[Congressional Record Volume 157, Number 103 (Tuesday, July 12, 2011)]
[House]
[Page H4867]
From the Congressional Record Online through the Government Publishing Office [www.gpo.gov]
WE NEED A BIPARTISAN DEBT LIMIT AGREEMENT
(Mr. QUIGLEY asked and was given permission to address the House for
1 minute.)
Mr. QUIGLEY. Madam Speaker, as Secretary Geithner has observed,
failure to raise the debt ceiling would have catastrophic economic
consequences that would last for decades. This view was shared by
former Treasury Secretary Paulson, who says that inaction is simply not
an option. I agree, and believe that raising the debt ceiling must be
accompanied by deficit reduction, mostly by cutting spending, but also
by eliminating some unnecessary tax breaks.

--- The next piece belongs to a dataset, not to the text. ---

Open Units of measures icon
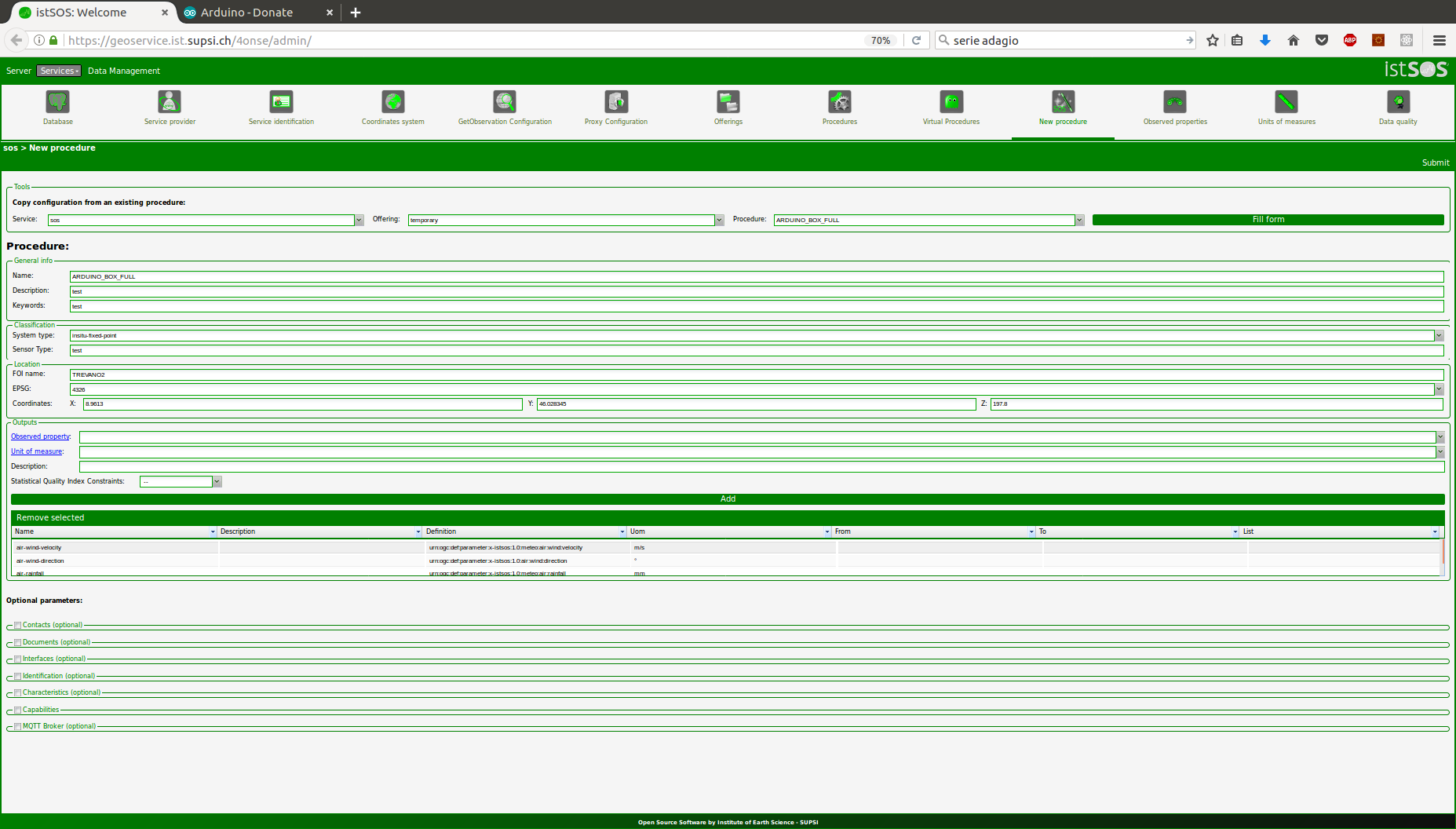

Now, there are those who say that there are no unnecessary tax
breaks. Let me just give you one. If your neighbor buys a car and pays
interest on the loan to buy that car, that interest is not tax-
deductible. If your other neighbor buys a yacht and pays interest on
the loan to buy that yacht, that interest is tax-deductible.
When we are borrowing 40 cents for every dollar, we have to ask
ourselves if those tax breaks are really worth it. If we are starting
from scratch, would we really give yacht owners an extra tax break?